What I wanna stress again is that capability ratio is not everything, there are too many misuses in the industry, don't count all on it.我想再一次强调的是加工能力比率并不是万能的，在工业上有很多的误用，不要全部依靠它来计算。

Here is my answer to the question of 32 sample size:这里是我对样本尺寸为32的问题的回答。

A practice that is increasingly common in industry is to require a supplier to demonstrate process capability as part of the contractual agreement. Thus, it is frequently necessary to prove that the process capability ratio Cp meets or exceeds some particular target value---say, Cp0. This problem may be formulated as a hypothesis testing problem:

一个要在工业中日渐成熟的练习是需要一个供应者示范如契约的协议部份般的程序能力。 因此，有必要经常证明加工能力比率CP等于或者超过如CP0的一些特殊目标价值。这个问题可能被制定为一个假设的测试问题:

H0: Cp= Cp0 (or the process is not capable)

H1: Cp≥ Cp0 (or the process is capable)

We would like to reject H0 (recall that in statistical hypothesis testing rejection of Null hypothesis is always a strong conclusion), thereby demonstrating that the process is capable. We can formulate the statistical test in terms of Cp’, so that we will reject H0 if Cp’ exceeds a critical value C.

我们想要否定H0( 取消对统计的假设中无效力假设的测试否定一直是一个强大的结论)。因此，示范加工是有能力的。我们可以根据 Cp' 制定统计的测试, 所以如果 Cp'超过一个关键的价值 C，那么我们会否定H0 。

Kane(1986) has investigated this test, and provide a table of sample sizes and critical values for C to assist in testing process capability. We may define Cp(High) as a process capability that we would like to accept with probability (1-α) and Cp(low) as a process capability that we’d like to reject with probability (1-β). Please refer to the table created by Kane and used by American Society for Quality Control.

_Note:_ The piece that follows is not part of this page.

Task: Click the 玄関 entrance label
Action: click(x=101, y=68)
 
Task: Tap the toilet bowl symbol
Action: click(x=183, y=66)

凯恩 (1986) 已经调查这上述测试, 而且向C提供一张有样品大小和关键值的表给来协助测试的加工能力。就如我们喜欢接受(1-α)的可能性和CP（低）作为程序能力和否定(1-β)的可能性一样，我们可以将CP（高）定义为一个加工能力。请查阅凯恩所创建的并为美国社会质量控制所用的表格。

Now we take the minimum required Cp value from the first table for two-sided specifications, which is 1.33. thus, the hypothesis testing problem then becomes:

现在，我们将从第一张表格中得到的具有两面规格的CP的最小需求量设置为1.33，假设测试的问题就将变为：

H0: Cp= 1.33

H1: Cp≥ 1.33

Now we want to be sure, at the 95% confidence level, that the process capability is bigger or lower than 1.33 before we accept or reject it. And we set the high value as 2, which is actually 6-sigma quality level. Namely, Cp(high)=2, Cp(low)=1.33 , α =β=1-0.95=0.05.

目前，在信度为95%的水平下，我们通过加工能力值的高1。33或低1。33来确定是接受还是否定。同时，我们把高的值设定为2，其实际的质量水平为6-Σ，即为Cp(high)=2, Cp(low)=1.33 , α =β=1-0.95=0.05.

Cp(high)/Cp(low)=2/1.33=1.504

Then check the table, the corresponding sample size is about n=32. And 接下来核对该表，对应的样品大小为n=32

C/Cp(low)= 1.2

So, C= 1.2*Cp(low)=1.2*1.33=1.6

Thus, to demonstrate the capability, the supplier must take a sample of n=32, and the sample process capability ratio must exceed C=1.6.

This is obtained using minimum process capability requirement in the industry. The higher the requirements, the smaller the Cp(high)/Cp(low) value will be. From the second table we know that the required sample sizes are increasing. It’s fairly common practice to accept the process as capable at the level Cp≥ 1.33 based on a sample of size 30≤n≤50 parts. Clearly, this procedure does not account for sampling variation in the estimate of sigma, and larger values of sample size may be necessary in practice.

因此, 就示范能力而言,供应者定会提供一个 n=32 的样品，而且样品加工能力比一定超过 C=1.6。这被视为获得到使用工业的最小程序能力需求。需求愈高,Cp(高度)/Cp(低点)的比值愈小。从第二张表格中我们知道必需的样品尺寸正在逐渐增加。公平而常见的做法是接受程序能力在以一个大小 30 ≤ n ≤ 50个部份的样品为基础的 Cp ≥ 1.33 的水平上。清楚地，这个程序不涉及到在Σ的估算中考虑样本的不同，同时，样本尺寸的值不断变大在实践中是很必要的。